The National Resources Defense Council’s Bobby McEnaney, in a blog post, explained what was at risk:
The proposal to drill was particularly concerning given the resource in question – a two-million acre, 75-mile long natural feature that rises up from the south-central Utah landscape. Given its relative proximity to Salt Lake Valley, the area is beloved by many for its unique geological features and the abundant recreational opportunities it affords. In addition, the area is also home to scores of remarkable American Indian rock art sites and the Old Spanish Trail.
The local Southern Utah Wilderness Alliance had been leading a campaign against drilling the San Rafael Swell. “BLM’s decision means that the San Rafael Swell will be spared – for now – the presence of drill rigs, sprawling pipelines, road scars, gas flares, air pollution and the thump, thump, thumping of pumpers,” the group wrote on its website. “BLM made the right decision, and every citizen who wrote, spoke, rallied, or raised a sign encouraging them to do so deserves our thanks!”
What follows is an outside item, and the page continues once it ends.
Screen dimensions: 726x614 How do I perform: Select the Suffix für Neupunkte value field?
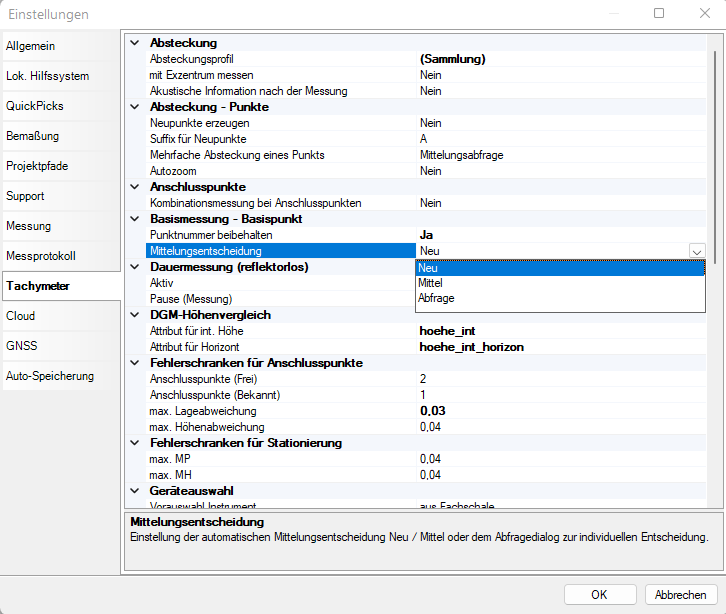560,139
Utah Republicans weren’t so pleased.
“It’s silly of the BLM to think that it can pass this arbitrary decision off as anything other than what it really is, which is an appeasement of special interest groups that are opposed to all resource development in this area,” Rep. Rob Bishop said in a statement that captured the tenor of the response of fellow Rep. Jason Chaffetz and Sen. Orrin Hatch.